UCLA Astronomer Honored for Black Hole Breakthrough

Crafoord Prize awarded for breakthrough research on supermassive black holes

For more than 15 years UCLA astronomer Andrea Ghez poured her heart -- and every research moment she could find -- into exploring the existence of a supermassive black hole at the center of the Milky Way.

When she began, no one was certain that such a thing existed -- a concept hard to fathom when its mass is four million times greater than the sun.

Ghez’s work, along with fellow recipient and German astronomer Reinhard Genzel’s, is the best evidence to date that supermassive black holes exist, and indicates that they most likely can be found at the heart of all galaxies.

On Thursday, her extraordinary research was recognized with a Crafoord Prize in Astronomy from the Royal Swedish Academy of Scientists-- a prize nearly as prestigious as the Nobel among astronomers.

She is the first woman to receive the honor.

"Black holes are impossible to observe directly — everything in their vicinity vanishes into them, virtually nothing is let out," the Academy noted in a statement announcing the prize. "The only way of exploring black holes is to investigate the effects their gravitation has on the surroundings."

In fact, “by studying this supermassive black hole, we’re not only learning about black holes, but also about the structure of galaxies, which are the basic building blocks of the entire universe,” said Ghez, who was awarded a MacArthur "Genius" Grant in 2008 for her research.

While Ghez’s research focused on a specific black hole, Griffith Observatory Director Dr. Ed Krupp confirms that the implications are, quite literally, universal.

“It tells us something about the universe as a whole, and how it works,” Krupp said. “Ultimately, other astronomers use this information to do other research.”

Ghez first took on the project in 1995 as an assistant professor at UCLA, when the world was still blind to the existence of the supermassive black hole spinning at the center of our galaxy, which had been a source of debate among astronomers for decades.

“Supermassive black holes are objects that force us to contend with the fundamental breakdown of the universe,” Ghez said, explaining the controversy that surrounded the existence of the black hole, called Sagittarius A.

At the time Ghez began her research, the technology to provide concrete evidence of the black hole didn’t exist.

But with the help of advances in adaptive optics—technology that makes telescope images clearer by reducing distortion caused by the atmosphere—the telescopes Ghez used at the Keck Observatory in Hawaii could function as if they were in outer space.

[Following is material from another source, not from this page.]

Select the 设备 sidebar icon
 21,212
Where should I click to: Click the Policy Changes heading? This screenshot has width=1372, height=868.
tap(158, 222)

In 2005, she and her colleagues took the first clear picture of the Milky Way’s center, including the area surrounding the black hole.

“I have no doubt that our adaptive optics capabilities are stronger and more tailored to address astrophysical questions by virtue of Andrea’s involvement and that of her team,” Keck Observatory director Taft Armandroff said in a press release.

With this sharp view outer space, Ghez was able to track the motion of stars around the black hole and in turn determine the black hole’s mass and volume.

“[Ghez] told us something we suspected but did not know,” Krupp said. “Knowing it’s there, not by guesswork, but by clever, innovative and demanding observation, is invaluable. [She] was essentially viewing the invisible.”

With the answer to one of the astronomy’s biggest questions under her belt, Ghez has new mysteries surrounding the supermassive black hole to solve, including why many young stars, which are fragile and susceptible to being ripped apart by a black hole, can exist so close to Sagittarius A.

“While we’ve answered the question we set out to answer, we’ve also discovered things we didn’t predict,” Ghez said. “There is a lot to learn about how galaxies and supermassive black holes form over time.”

Ghez, who was born in New York City and raised in Chicago, is thrilled to be the first woman to win the award.

“There have been so many women breaking barriers in science,” Ghez said. “I’m the beneficiary of those who allowed women to use telescopes in the same way men do.”

Of the four Crafoord Prize winners this year, two hail from UCLA; also honored was Australian-American mathematics professor Terence Tao.